The Longer You Breastfeed, the Longer it will take to Wean Off
Some studies show that children who breastfeed beyond one year are harder to wean off than average. If you think about it, it makes sense. It’s the law of habit. The longer you do something, the harder it is to stop. Therefore, the longer you breastfeed, that harder it will be to wean off.
How to Stop Being Used as a Human Pacifier?
Here’s how to handle a child who never wants to be off your breast:
- Think before you give In: Does he just need a cuddle? If he does then give him the closeness that he craves without the need to unbutton your blouse. Hold him close, talk to him, read him a story, tell him everything is alright.
- Try a pacifier: Babies love to nurse, but after a while, when it’s just non-nutritive sucking, it is just a habit. If he wants to suck, offer a pacifier but you can still lay close to him while he self-soothes on the pacifier.
- Create an effective sleeping environment: Creating an effective sleeping environment will help get your child to sleep without the need to nurse. It helps build his or her circadian rhythm. To do this, simply dim the lights and create a quiet environment whenever it is time for sleeping. Try adding in lullabies, gentle rocking, reading or white noise.
- Wean off the nipple-sleep association: Slowly wean your child off your nipple in order to stop the association between nursing and sleeping. This will involve releasing your nipple when your baby is just about to fall asleep while nursing, and then closing your baby’s mouth. Your baby will start to wake up again each time and search for your nipple. You can let her suckle for a moment and then remove your nipple. (This method will also work with bottle nipples). It’ll take time to overcome the suckle-sleep association, but it does work for many. If your baby is older than eight months, breaking the suckle-sleep association will make it easier for them to sleep through the night.

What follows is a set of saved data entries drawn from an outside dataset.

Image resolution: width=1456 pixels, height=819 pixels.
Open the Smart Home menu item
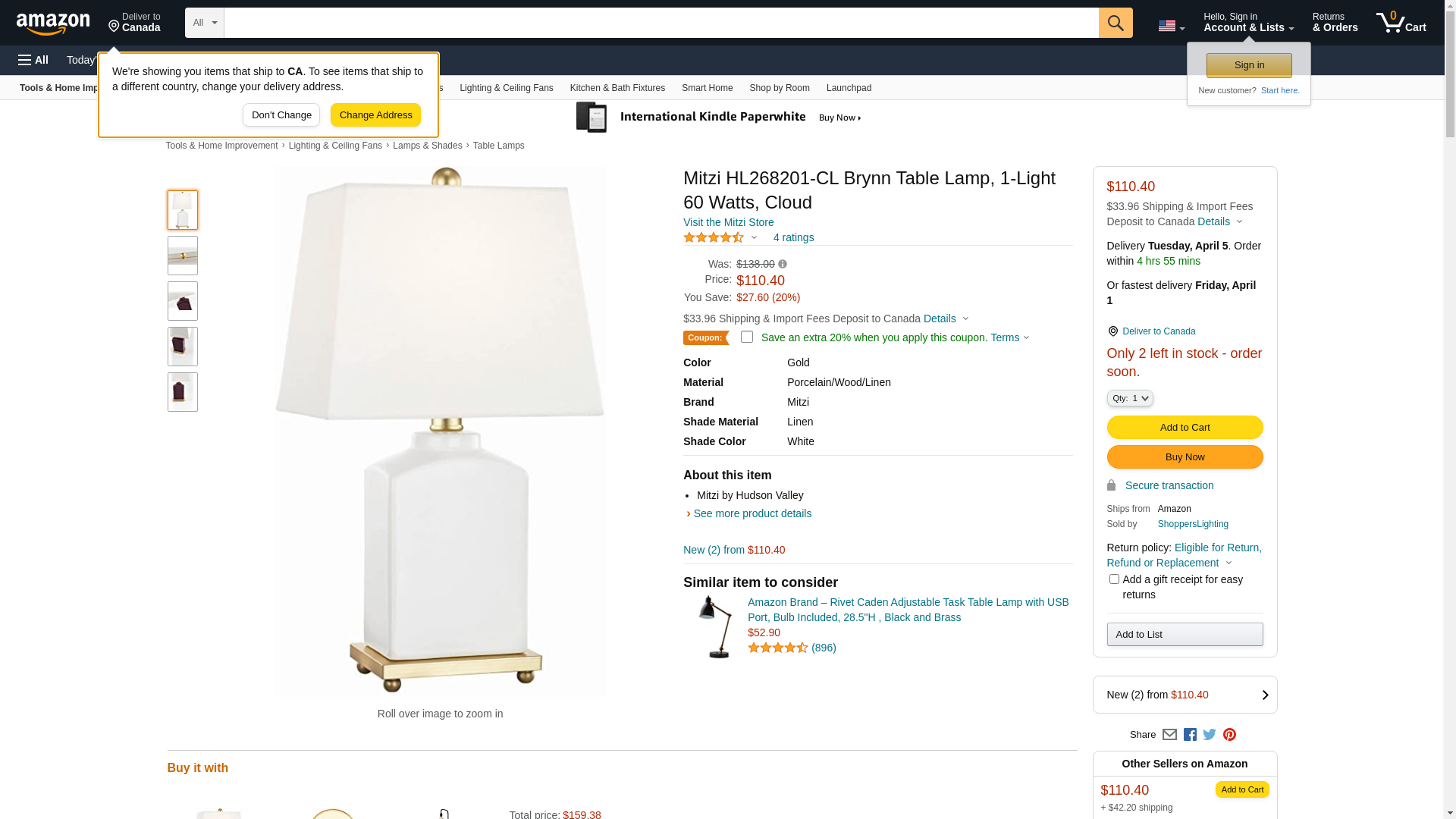(707, 88)
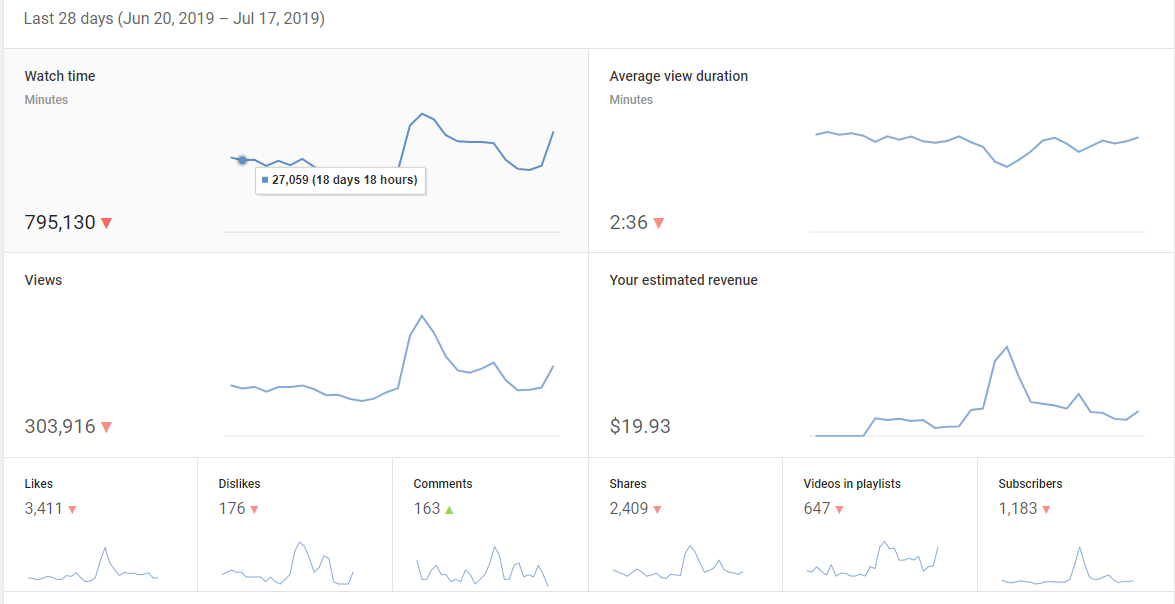Click the red down arrow beside 795,130
The height and width of the screenshot is (604, 1175).
click(x=107, y=223)
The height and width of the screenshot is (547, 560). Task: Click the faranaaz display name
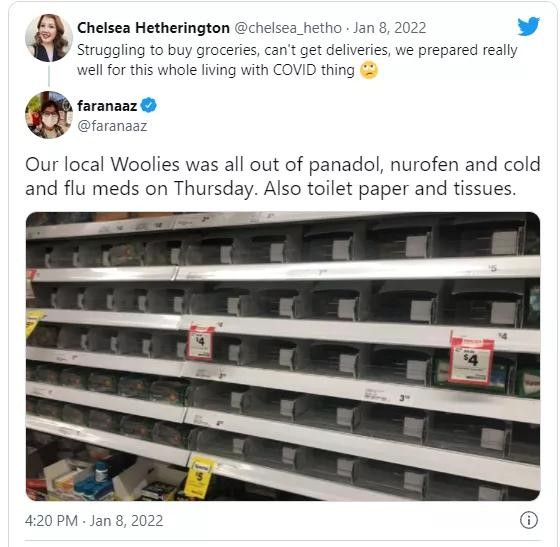(107, 106)
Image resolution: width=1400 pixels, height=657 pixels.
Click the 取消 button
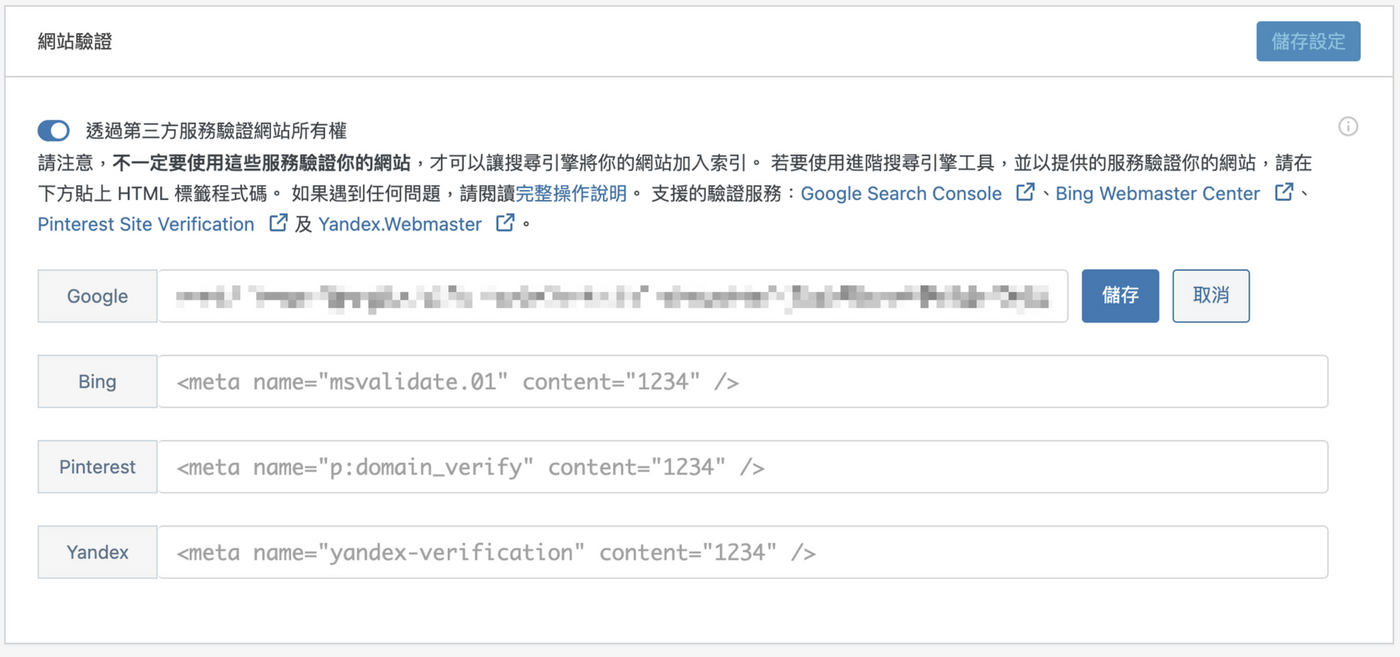click(1210, 296)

Weaning Off Comfort Nursing for an Older Child
An older child demanding to suckle when you don’t feel like getting pinned down and couch-strapped can turn the act of breastfeeding into an ugly power struggle. Moreover, older children have teeth and do use them to bite, whether accidentally or intentionally. If you have had enough of being assaulted, chased around or clawed on the chest by your toddler who simply wants to latch on regardless, here are tips you can try:
- Put something safe but distasteful on your nipples. Try: Wintermelon Frost Mouth Medicine (for ulcers), or Ho Yan Hor Bitter tea. Some people have even suggested Chili powder or chili sauce or ginger powder. But that might cause a reaction on your own breasts. Some people think it’s cruel to do that but sometimes, desperate times calls for desperate measures.
- Put a plaster on your nipples. Explain you have pain in your breasts, and if he continues to suckle, it will cause mummy to be in terrible agony. Tell him the plaster has to remain. If he wants to suck, he will have to suck with the plaster on. Most children wouldn’t like the feeling of the plaster in their mouth. The idea is to cut his enjoyment of sucking and using you as a pacifier. You must also act out as if in pain every time he tries to sucks. After a while of showing him how much pain you are in, he will realise that he shouldn’t hurt you further and will stop demanding to latch on. Yes, it involves lying to the child but when you have no other means of telling him enough is enough, you may have to resort to this. No guarantees that it will work though.
- Finally, if all else fails, be firm. Let him scream it out. He will have to learn to take no for an answer at some point in his life.